In 2015, all 403 episodes of The Joy of Painting were added to the official Bob Ross YouTube channel, although all episodes featuring his son Steve have since been removed.
In June 2016, Netflix repackaged several 1991–92 episodes of The Joy of Painting under the moniker Beauty Is Everywhere. A second package, titled Chill with Bob Ross, was added in December. In 2020, Tubi added 30 seasons of The Joy of Painting, totaling nearly 400 episodes, to its platform for free.
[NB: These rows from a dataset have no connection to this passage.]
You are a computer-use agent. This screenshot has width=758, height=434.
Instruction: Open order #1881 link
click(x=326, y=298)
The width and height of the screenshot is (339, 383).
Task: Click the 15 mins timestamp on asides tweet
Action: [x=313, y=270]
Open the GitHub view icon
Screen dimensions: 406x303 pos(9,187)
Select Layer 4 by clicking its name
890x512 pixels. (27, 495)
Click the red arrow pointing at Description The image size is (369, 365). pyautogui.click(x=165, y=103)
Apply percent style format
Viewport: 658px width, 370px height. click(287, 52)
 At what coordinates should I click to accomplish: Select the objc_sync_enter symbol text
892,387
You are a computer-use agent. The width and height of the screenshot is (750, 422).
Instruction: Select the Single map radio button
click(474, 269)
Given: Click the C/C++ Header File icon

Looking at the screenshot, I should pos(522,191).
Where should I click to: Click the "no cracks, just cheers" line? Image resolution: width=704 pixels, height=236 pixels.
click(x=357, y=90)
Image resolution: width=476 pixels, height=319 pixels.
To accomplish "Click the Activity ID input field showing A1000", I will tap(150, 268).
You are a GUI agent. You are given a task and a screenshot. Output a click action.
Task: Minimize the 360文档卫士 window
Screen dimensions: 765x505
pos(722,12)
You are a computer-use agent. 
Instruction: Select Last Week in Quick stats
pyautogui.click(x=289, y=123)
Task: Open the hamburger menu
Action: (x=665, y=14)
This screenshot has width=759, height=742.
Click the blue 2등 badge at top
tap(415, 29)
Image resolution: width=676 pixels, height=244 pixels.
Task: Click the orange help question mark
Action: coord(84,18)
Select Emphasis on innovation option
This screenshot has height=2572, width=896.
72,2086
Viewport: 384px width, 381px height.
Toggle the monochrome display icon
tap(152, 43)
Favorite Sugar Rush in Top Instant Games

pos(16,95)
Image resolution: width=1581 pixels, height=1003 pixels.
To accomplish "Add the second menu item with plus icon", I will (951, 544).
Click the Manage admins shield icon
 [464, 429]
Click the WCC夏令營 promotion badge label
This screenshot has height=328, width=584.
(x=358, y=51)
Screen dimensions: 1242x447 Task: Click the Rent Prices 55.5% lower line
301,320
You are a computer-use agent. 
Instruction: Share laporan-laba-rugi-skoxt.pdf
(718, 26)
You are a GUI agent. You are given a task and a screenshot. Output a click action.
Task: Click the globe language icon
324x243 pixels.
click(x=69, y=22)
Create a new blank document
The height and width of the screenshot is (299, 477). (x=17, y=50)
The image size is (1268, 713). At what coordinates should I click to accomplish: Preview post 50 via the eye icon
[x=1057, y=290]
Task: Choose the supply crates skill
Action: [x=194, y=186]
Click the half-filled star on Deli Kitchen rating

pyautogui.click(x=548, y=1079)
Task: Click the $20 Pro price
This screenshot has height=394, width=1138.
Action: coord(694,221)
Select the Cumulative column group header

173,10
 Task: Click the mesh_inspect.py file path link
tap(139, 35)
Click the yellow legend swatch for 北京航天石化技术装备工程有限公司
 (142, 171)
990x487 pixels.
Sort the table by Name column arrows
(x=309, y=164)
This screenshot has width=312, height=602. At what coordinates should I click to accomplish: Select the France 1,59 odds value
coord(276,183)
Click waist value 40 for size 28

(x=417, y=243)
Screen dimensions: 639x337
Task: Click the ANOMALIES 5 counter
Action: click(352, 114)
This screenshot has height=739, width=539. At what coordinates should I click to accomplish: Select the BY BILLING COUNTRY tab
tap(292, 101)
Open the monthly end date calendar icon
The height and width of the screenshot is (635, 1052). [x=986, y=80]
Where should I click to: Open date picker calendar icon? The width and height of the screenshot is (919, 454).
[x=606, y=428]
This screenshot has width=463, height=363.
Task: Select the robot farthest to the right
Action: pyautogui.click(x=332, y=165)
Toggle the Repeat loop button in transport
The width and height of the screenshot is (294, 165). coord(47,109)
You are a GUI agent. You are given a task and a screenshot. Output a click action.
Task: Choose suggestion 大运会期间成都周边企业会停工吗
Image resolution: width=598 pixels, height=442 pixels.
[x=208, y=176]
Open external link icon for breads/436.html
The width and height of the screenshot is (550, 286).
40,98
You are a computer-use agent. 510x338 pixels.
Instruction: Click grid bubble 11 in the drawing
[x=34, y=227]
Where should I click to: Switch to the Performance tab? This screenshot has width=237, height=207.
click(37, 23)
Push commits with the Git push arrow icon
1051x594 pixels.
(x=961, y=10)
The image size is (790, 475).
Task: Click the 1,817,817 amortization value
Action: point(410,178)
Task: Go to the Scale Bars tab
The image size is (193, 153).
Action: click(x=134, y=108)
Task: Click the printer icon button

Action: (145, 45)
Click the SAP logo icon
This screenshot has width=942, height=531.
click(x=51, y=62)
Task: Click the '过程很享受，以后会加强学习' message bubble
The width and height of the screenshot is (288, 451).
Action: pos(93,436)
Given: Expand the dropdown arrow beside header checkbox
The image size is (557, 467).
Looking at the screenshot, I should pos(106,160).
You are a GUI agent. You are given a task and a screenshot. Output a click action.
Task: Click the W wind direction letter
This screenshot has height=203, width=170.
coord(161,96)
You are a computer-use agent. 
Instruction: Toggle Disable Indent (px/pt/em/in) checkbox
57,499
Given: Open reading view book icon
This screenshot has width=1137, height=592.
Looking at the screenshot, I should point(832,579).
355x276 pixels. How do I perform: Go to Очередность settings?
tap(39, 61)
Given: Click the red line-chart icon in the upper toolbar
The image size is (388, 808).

A 24-hour FAST channel called The Bob Ross Channel, featuring reruns of The Joy of Painting, is available on multiple streaming platforms including The Roku Channel, DirecTV Stream, and Peacock.

In November 2017, the first teaser trailer for the 2018 film Deadpool 2 was released, featuring a parody of The Joy of Painting with Ryan Reynolds as Deadpool.

The Joy of Painting has been licensed for merchandise, including a Chia Pet and a breakfast cereal made by the makers of Flutie Flakes.

A comedy television series in Iran called Khande Bazaar had in each episode an item called The Humiliation of Painting, a parody of The Joy of Painting in which Mohammad Reza Khosravi imitated Bob Ross.

Gary Spetze's Painting Wild Places, which debuted in 2004, follows a similar format to The Joy of Painting.

The 2000–2005 Canadian comedy series Buzz featured a parody sketch named The Cable Access Painter, where Daryn Jones played a parody of Bob Ross making childishly adult paintings.

The program returned to television on BBC Four as part of Culture Quarantine Programming with its first broadcast on April 20, 2020.

The MeTV classic cartoon anthology program Toon In With Me parodied The Joy of Painting with Mel Attonin, a Bob Ross parody played by Kevin Fleming whose speech and paintings are ominous and unsettling.

In 2022, Goodfood Market released a parody Bob Ross TV commercial titled "Joy of Cooking".

Ross's painting from the first episode of The Joy of Painting, "A Walk in the Woods", was listed for sale in 2023 priced at $9.85 million.

In 2025, following renewed threats to public broadcasting, Bonhams announced plans to auction 30 original Bob Ross paintings, with the proceeds going towards funding of public television stations. The first auction of three paintings took place in Los Angeles on November 11.